The Declaration was written by certain individual men, adopted and promulgated by other men at a particular historical moment, and ever since, been treated as an important public document and therefore understood by reference to the intersubjective meaning that subsequent generations of Americans have attributed to it. To analyze the thought of its authors and ratifiers with the methodology of the history of ideas yields interesting and important information, and one could treat it only that way, simply as a historical document, a part of our historical tradition, and that’s a very interesting way to treat it, it’s a fascinating document, but it’s not decisive in view of the document’s current continuing status as a public object that continues to serve as a normative anchor of our political institutions and practices. If we want to consider it that, then we have to think about it in a more complicated way, I think.

I take the features of that anchor, that is the Declaration to be principally, the commitment to the moral principle of human equality, the existence of certain fundamental natural human rights, and the requirement of political institutions recognize that equality and protect those rights, with the concomitant responsibility of political authorities to justify themselves and their actions before the bar of those moral principles. Taken in that way, the Declaration anchors our political institutions and practices in principles, I would say, altogether congruent with the Catholic tradition of political thought and modern Catholic social doctrine, and has served, historically, as a force for the diffusion of those principles to other countries and led to their embrace by other traditions. Americans, I think, can take this as a just cause for a not inexcusable pride, even while acknowledging the various ways in which our country has failed in its conduct to be equal to those anchoring principles sometimes.

The men who wrote and adopted the Declaration were not, of course, primarily, with very small exceptions, adherence to the Catholic tradition, and the political thought with which they were familiar, while including some important works from classical political philosophy, I think mainly of Cicero, was certainly more informed by thinkers like Montesquieu, Lacombe, Vattel, Burlamaqui, Pufendorf. They were, as Professor Muñoz has written elsewhere, natural law thinkers, and as he said today, they were natural law thinkers.

Now, their enlightenment version of natural law, and in fact, they’re natural law thinkers because in the 18th century, basically everybody was a natural law thinker. I mean, the alternatives to natural law didn’t become particularly dominant in any way until later in the 19th century, and really even in the 20th century. But pretty much that was the whole ballgame. However, they did have a particular version of natural law, an enlightenment version of natural law, and that version was rooted in premises that were, in some key respects, different from those of the Thomistic Aristotelian tradition.

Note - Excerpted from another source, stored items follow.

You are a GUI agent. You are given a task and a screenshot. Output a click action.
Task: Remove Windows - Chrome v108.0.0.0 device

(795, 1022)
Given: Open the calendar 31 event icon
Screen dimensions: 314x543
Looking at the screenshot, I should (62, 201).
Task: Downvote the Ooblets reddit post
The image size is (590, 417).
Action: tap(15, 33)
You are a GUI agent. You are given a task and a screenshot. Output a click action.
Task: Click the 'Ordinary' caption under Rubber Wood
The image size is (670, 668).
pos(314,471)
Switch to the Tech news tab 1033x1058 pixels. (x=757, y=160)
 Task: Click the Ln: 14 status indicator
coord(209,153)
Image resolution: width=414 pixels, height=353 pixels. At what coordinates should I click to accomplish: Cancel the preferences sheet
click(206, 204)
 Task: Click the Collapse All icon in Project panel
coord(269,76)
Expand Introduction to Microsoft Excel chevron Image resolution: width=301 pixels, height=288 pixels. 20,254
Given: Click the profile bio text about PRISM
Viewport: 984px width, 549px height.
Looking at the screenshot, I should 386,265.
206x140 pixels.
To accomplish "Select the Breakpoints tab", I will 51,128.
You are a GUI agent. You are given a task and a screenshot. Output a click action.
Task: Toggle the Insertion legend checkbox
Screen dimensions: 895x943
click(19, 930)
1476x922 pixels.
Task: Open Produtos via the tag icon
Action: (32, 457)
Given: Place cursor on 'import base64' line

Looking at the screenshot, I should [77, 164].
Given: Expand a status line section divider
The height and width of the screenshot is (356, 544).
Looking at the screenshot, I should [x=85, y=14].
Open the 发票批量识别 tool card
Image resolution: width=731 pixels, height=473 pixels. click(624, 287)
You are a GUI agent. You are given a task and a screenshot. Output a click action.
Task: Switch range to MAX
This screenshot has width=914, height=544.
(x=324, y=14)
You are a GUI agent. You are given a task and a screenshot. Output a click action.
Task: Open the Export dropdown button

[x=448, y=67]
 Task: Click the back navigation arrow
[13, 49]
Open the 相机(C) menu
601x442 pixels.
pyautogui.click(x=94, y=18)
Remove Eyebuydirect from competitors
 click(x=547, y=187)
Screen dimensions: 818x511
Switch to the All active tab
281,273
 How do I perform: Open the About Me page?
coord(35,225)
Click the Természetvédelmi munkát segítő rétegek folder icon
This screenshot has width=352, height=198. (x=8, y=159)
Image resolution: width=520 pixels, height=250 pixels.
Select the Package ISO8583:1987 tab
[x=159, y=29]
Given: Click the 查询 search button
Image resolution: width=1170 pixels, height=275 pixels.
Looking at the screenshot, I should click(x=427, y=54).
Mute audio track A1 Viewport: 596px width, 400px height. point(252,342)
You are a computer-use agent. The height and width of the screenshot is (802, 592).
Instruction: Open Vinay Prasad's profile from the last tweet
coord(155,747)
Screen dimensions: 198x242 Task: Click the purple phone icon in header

One can debate just how much this should matter to us, but it is a part of the record. The metaphysical and epistemological principles of Locke, for example, were different in important ways from those of Aristotle and St. Thomas. But at the same time, politics is a practical enterprise informed by practical reason, the first principles of which are, as St. Thomas says, per se nota, known in themselves. Nevertheless, those principles can lead to different conclusions, especially when guided by collateral principles of a different sort, and some of the principles embraced by the Founders and their philosophical teachers were at odds with our tradition.

So I will confine myself to the principles that Professor Muñoz has emphasized, human equality, the existence of natural law, and the emphasis on consent as the principle of political legitimacy undergirding the familiar modern notions of the social contract. I take the principles of human equality to be unproblematic and very basic to sound political practice. The Founders certainly understood human equality by reference to a different metaphysical and theological notion than does the Catholic tradition. However, sound practical reasoning holds on the basis of a principle that is as close to self-evident as one can get, and there’s simply no good reason to hold that one human life is intrinsically more valuable than another, and therefore entitled to less respect and concern. That is to be treated as an object rather than as a person. There’s no good practical reason to do that.

Similarly, there are certain universally, rationally knowable, moral truths, and this was affirmed by modern thinkers and the Founders, even if we might disagree about some details. And here it’s important to keep in mind that Catholics disagree among themselves about many of these details, so to say that the disagreement about this is to make a remark that applies to human life, generally. The principles about which I think there could be some disagreement here, and Professor Muñoz has already kind of pointed to this, is the centrality of consent as the basis of political legitimacy.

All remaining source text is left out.